In the records that follow, find each line with the word "group" and copy it.

+++++

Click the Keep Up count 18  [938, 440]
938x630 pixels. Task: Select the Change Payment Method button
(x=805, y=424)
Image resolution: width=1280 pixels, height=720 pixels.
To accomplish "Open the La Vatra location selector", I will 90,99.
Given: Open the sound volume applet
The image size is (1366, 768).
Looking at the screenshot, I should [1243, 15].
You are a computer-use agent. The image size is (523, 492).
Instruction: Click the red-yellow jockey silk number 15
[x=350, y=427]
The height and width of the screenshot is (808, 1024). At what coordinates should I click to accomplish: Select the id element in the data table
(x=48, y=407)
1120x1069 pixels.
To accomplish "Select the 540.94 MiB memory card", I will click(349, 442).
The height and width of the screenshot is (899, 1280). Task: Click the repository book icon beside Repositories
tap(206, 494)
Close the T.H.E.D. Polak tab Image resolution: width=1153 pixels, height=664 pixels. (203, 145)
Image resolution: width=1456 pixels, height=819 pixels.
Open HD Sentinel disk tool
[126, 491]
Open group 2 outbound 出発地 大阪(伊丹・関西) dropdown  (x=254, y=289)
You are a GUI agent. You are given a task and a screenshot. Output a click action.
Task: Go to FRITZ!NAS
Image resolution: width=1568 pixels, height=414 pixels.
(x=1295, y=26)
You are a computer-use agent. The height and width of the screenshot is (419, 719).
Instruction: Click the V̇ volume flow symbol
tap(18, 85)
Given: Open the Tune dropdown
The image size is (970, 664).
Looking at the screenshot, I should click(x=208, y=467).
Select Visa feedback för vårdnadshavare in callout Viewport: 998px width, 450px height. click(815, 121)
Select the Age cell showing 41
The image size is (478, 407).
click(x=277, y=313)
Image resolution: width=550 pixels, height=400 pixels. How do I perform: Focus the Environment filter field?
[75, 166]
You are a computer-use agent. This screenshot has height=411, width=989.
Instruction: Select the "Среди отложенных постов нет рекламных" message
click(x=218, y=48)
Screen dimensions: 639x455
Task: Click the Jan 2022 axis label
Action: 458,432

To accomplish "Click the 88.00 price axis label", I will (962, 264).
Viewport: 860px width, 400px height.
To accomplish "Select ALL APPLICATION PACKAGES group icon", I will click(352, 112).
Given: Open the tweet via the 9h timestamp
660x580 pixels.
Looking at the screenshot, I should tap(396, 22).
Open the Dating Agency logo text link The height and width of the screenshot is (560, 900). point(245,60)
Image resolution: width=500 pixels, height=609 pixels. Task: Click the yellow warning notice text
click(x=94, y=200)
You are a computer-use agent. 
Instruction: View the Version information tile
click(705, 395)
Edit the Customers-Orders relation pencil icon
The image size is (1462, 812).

+++++

• _Result below_:
Open group 2 outbound 出発地 大阪(伊丹・関西) dropdown  (x=254, y=289)
To accomplish "Select ALL APPLICATION PACKAGES group icon", I will click(352, 112).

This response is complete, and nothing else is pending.